As heavy rainfall continued to batter several parts of northern China this week, a tornado ripped through a town in Heilongjiang province, swirling up debris into the air.

An amateur footage filmed by locals and broadcast on state media CCTV showed the tornado swirling above buildings, ripping through rooftops.

It also smashed windows of cars and apartments and tossed several vehicles in the air above Nenjiang County in northeastern China's Heilongjiang Province on Monday (21 August).

Debris stirred up by the tornado can be seen swirling into the air as it lasted about 10 minutes.

Meanwhile, China's disaster relief authority warned of more rainfall in northern and southern parts of China this week, Reuters reported.

The State Flood Control and Drought Relief Headquarters warned there could be high risks of geological disasters, including overflowing rivers in north China.
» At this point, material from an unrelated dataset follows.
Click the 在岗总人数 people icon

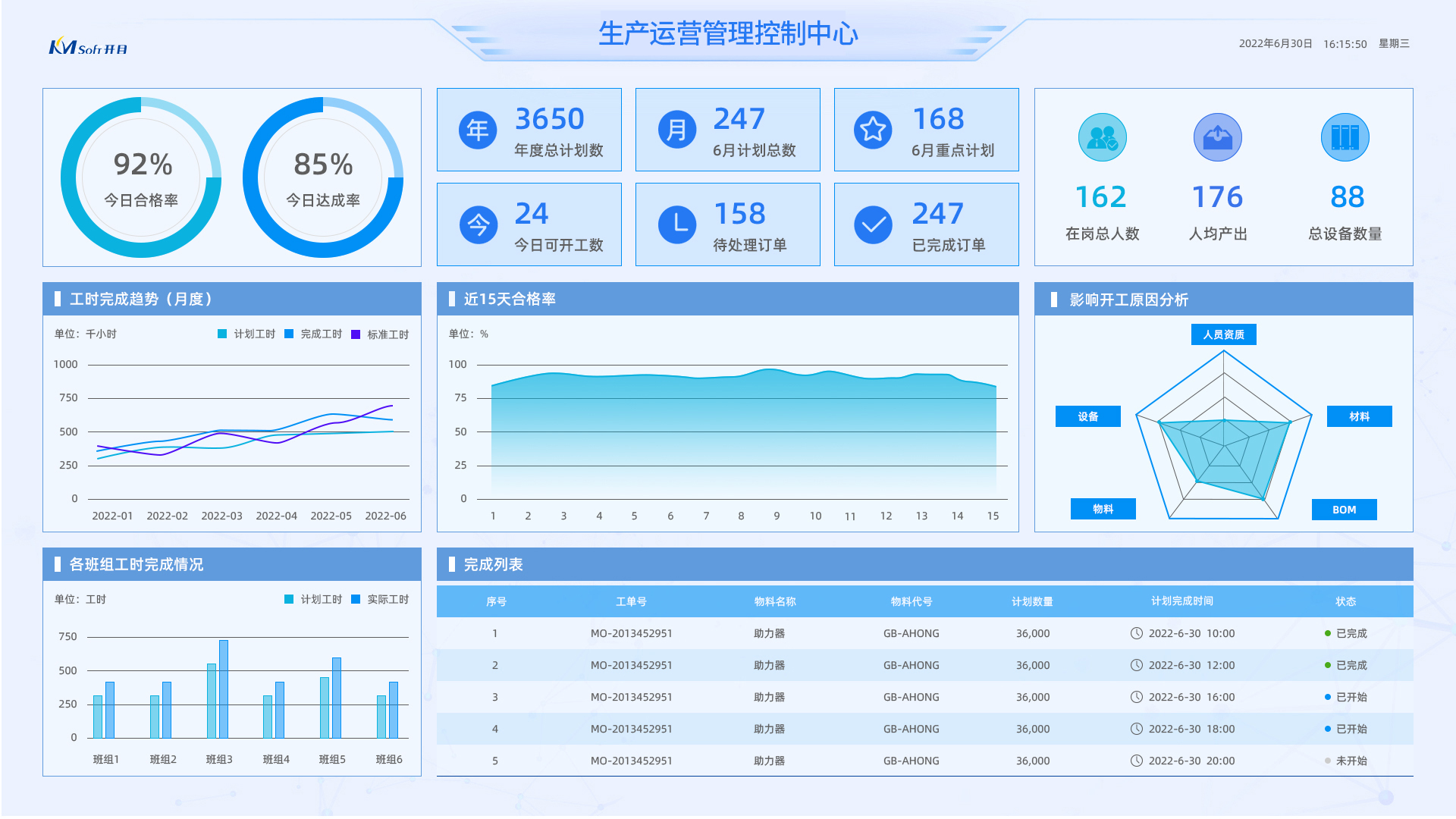1102,138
It also warned of possible landslides, severe mountain torrents and mud-rock flows in the south.

According to the National Meteorological Center, rainstorms are expected to hit part of northwest, north and northeast China from Tuesday (22 August) to Wednesday.
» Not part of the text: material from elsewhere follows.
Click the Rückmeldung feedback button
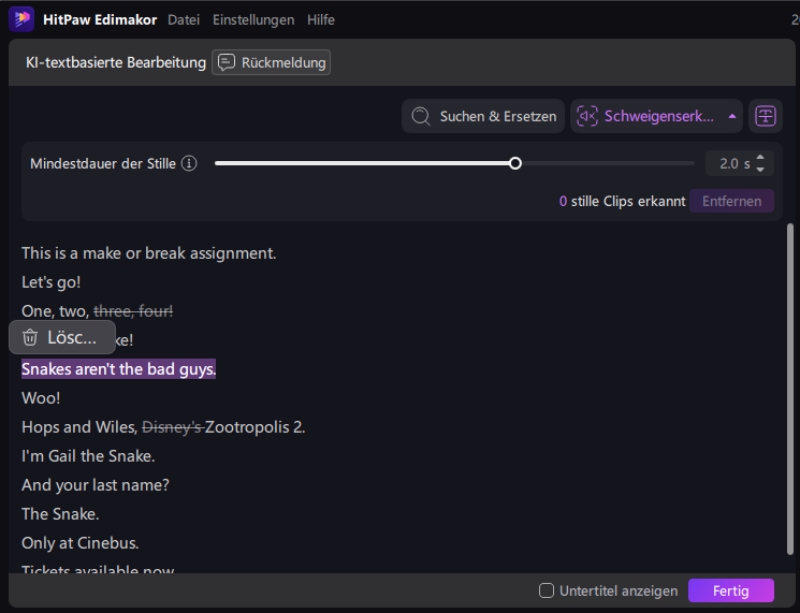The height and width of the screenshot is (613, 800). 271,63
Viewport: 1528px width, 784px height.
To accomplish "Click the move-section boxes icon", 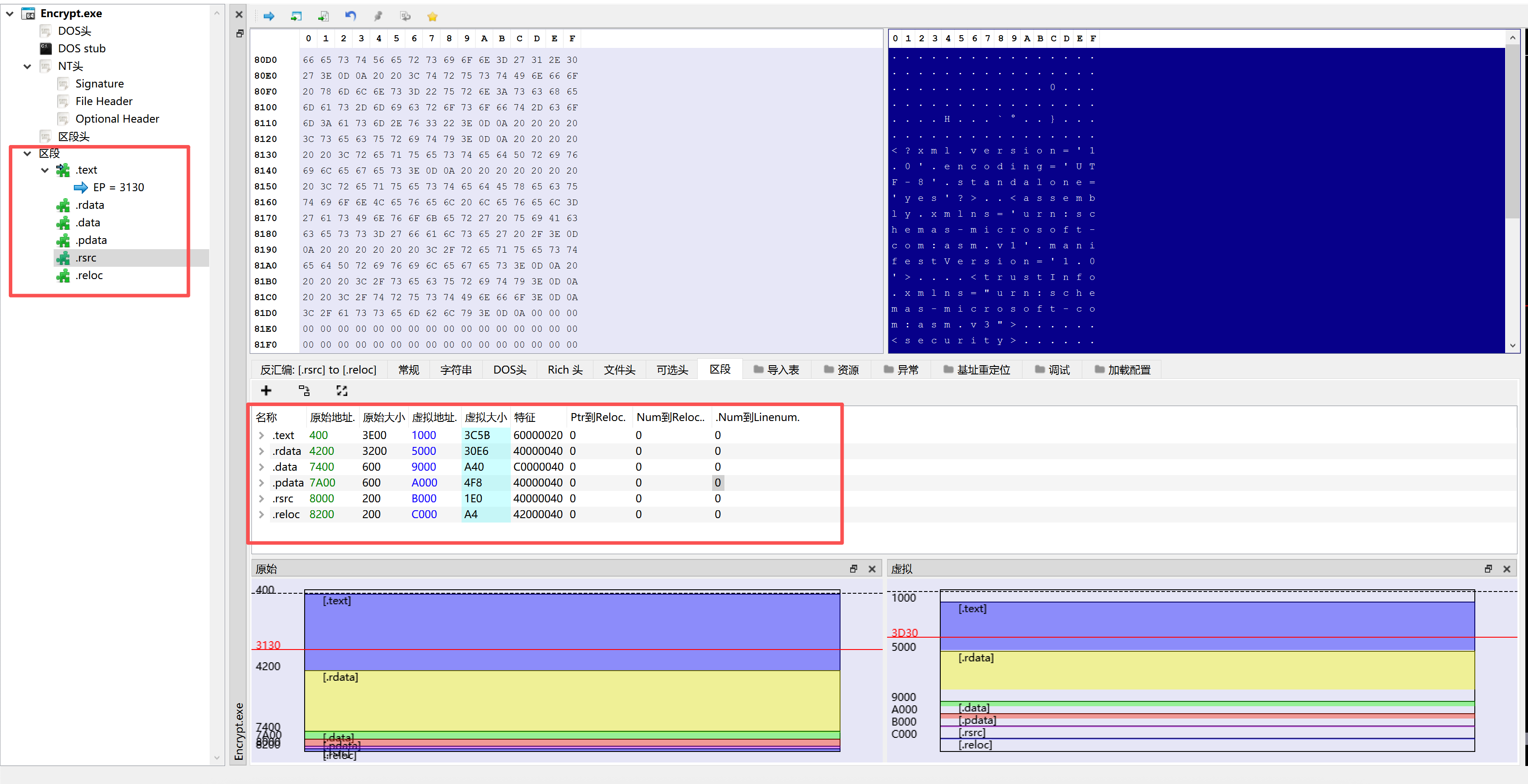I will (x=304, y=390).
Besides rainfall, China is also warned of a typhoon, which is expected to bring story weather to the southern and eastern coastal provinces, according to Lyu Xing, deputy head of technical information office of the headquarter.

The typhoon named Hato, with a wind speed of up to 41.4 meters per second, is expected to make a landfall on Guangdong coast on Wednesday, 23 August, morning, Lyu said.

Hato is reported to be the 13th typhoon that is about to strike China this year.

China tornado
Debris stirred up by the tornado can be seen swirling into the air in China's Heilongjiang Province Reuters TV screenshot

"The areas stricken previously may be hit by the typhoon Hato again. If heavy rains sweep the regions, flash floods are likely to occur in rivers like the main stream of Xijiang River, the Beijiang River in Guangdong, the Liujiang River in Guangxi and the Guijiang River, flooding urban areas and causing severe mountain torrents, mud-rock flows and landslides and other secondary disasters in some regions," Lyu said.

Reuters reported that more than 10 work teams are currently being dispatched to the north and south China to prevent possible disasters.